Snarky Journalist Writes Snarky Novel
By Timothy Noah

(FORTUNE Magazine) – Turn of the Century By Kurt Andersen Random House, 659 pages

Is it possible for a novel to be brilliant without being especially good? This is the question posed, inadvertently, by Kurt Andersen's 600-pages-plus satire about the convergence of entertainment, journalism, computer technology, and finance.

Andersen's book imagines a future--the once-distant year 2000--that lies mere months away. Perhaps it's a gag: Andersen's dystopia will arrive before the book comes out in paperback. Or does he have something strictly commercial in mind--a scheme to get a big "way we live now" novel into the subsidiary-rights pipeline in time to hit the beaches in the summer of 2000?

These are jaded, media-obsessed metaruminations that would be unfair to entertain about almost any other novel. But Andersen's book, like much of his writing about the media in The New Yorker, works precisely this vein of multilayered irony about perceptions of perceptions of perceptions. The New Yorker pieces can be exhausting even when they occupy a single page. Turn of the Century works better, mainly because fiction provides momentum to carry you from witticism to witticism. (Andersen is so-so at plot, but his dialogue sparkles.) Unfortunately, the machinery doesn't carry the reader through the whole book, which is less a novel than a comic essay padded far beyond its natural length of 200-odd pages.

The book tells the story of George Mactier, a journalist turned TV producer, and his wife, Lizzie Zimbalist, a software entrepreneur. Tart-tongued boomer sophisticates, they live in Manhattan and flit to those other New Economy capitals, L.A. and Seattle, colliding with journalists, show-biz types, media tycoons, computer hackers, and each other. To the extent there's a unifying theme, it's that when technology enables us to keep one another under constant surveillance, we understand one another less and less. Misunderstandings between George and Lizzie eventually turn them into digital versions of Beatrice and Benedick, the lovers divided by rumor and suspicion in Shakespeare's Much Ado About Nothing.

But while George and Lizzie are engagingly drawn characters, Andersen never lets us get to know them well enough; he's too busy marching them from one satirical set piece to the next. The conceits are extremely shrewd and funny (as one would expect from a co-founder of Spy magazine). A media mogul in the book tracks his MPI, or Media Perception Index, tallying the number of times he is described in the press as "visionary" and "brilliant," or "mercurial" and "contrarian." A day-care center posts real-time images of its charges on the Web, so worried parents can get a look at how they're doing. A hip restaurant serves "chicken sashimi."
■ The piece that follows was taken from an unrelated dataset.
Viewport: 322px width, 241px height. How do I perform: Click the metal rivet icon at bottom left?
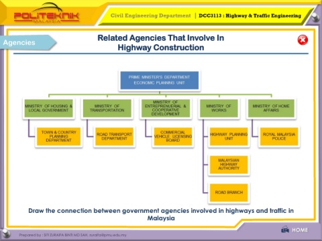[6, 233]
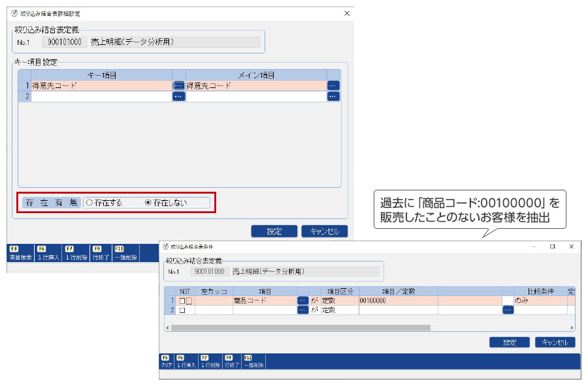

But even Tom Wolfe, who is clearly a model for Andersen's satire, knows mere cleverness can't sustain a novel of Dickensian length. And by the end, the reader longs for a glimpse of the wider world (even when the setting shifts to Malaysia, the story sticks to rich people in the media bubble). For all its dazzle, Turn of the Century tells us more than we want to know about Info Age absurdity and less than we want to know about the other aspects of soon-to-be contemporary life.